Cups Ultrafine Nanoparticles Anchored into N-Doped Carbon Framework for Bifunctional Water Splitting

Abstract

Hydrogen has been considered as the green energy carrier to substitute gradually depleted fossil fuels due to its virtues holding high energy density and zero environmental discharge. Electrocatalytic water splitting is one of the most effective approach to generate hydrogen fuel, which involves two half reactions, namely hydrogen evolution reaction (HER) and oxygen evolution reaction (OER). The design of efficient and low-cost electrocatalysts to reduce the large energy barriers of water splitting is challenging.
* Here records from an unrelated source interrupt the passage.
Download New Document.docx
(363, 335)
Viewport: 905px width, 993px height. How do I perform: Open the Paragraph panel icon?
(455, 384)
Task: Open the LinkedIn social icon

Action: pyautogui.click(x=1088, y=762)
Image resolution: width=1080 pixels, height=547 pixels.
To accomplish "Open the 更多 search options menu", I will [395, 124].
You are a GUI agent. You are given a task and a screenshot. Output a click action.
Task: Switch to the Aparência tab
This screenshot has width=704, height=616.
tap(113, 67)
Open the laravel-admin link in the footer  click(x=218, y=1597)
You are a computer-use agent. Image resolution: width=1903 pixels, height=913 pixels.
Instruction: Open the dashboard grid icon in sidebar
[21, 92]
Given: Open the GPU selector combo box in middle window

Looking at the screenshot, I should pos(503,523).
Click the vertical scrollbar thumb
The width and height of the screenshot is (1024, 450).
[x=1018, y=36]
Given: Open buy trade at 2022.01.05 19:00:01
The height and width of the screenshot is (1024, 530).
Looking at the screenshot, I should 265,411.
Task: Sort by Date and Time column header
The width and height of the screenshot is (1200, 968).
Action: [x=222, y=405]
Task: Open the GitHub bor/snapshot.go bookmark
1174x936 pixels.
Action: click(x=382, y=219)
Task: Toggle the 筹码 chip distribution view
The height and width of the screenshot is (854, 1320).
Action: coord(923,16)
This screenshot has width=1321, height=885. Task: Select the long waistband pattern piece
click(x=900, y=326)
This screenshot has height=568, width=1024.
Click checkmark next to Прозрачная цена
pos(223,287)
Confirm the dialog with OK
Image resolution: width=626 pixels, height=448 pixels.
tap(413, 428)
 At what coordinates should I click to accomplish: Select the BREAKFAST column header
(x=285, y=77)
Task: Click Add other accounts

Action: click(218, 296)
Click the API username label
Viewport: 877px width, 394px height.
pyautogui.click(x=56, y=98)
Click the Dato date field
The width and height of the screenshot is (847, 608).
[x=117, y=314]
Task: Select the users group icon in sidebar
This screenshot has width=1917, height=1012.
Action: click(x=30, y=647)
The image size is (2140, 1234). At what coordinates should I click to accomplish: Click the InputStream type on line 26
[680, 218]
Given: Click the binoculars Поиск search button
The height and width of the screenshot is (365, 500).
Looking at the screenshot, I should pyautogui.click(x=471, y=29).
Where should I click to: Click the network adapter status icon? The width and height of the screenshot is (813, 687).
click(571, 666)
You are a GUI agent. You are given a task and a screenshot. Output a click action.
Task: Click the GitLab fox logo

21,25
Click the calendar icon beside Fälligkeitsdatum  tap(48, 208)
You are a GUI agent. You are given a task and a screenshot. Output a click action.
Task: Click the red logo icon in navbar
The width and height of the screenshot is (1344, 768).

Nanosizing of the electrocatalysts could provide new insight into understanding the catalytic reaction at nanoscale and even molecular level. Here, a novel ultrafine CuPS nanoparticles anchored into N-doped carbon framework (CuPS/NC) was proposed as advanced electrocatalyst for full water splitting. Density functional theory calculations revealed the synergistic electronic interaction between S and P, leading to optimal electronic structure and hydrogen adsorption free energy, thus facilitating HER kinetics. The highly open yet interconnected 3D framework creates a large surface area, exposing abundant active sites and providing convenient charge and ionic diffusion pathway. The ultrafine CuPS nanoparticles enable to fully utilize accessible edge sites. As a result, the obtained CuPS/NC exhibits relatively low overpotentials and small Tafel slopes for both HER and OER, as well as superior performance toward full water splitting.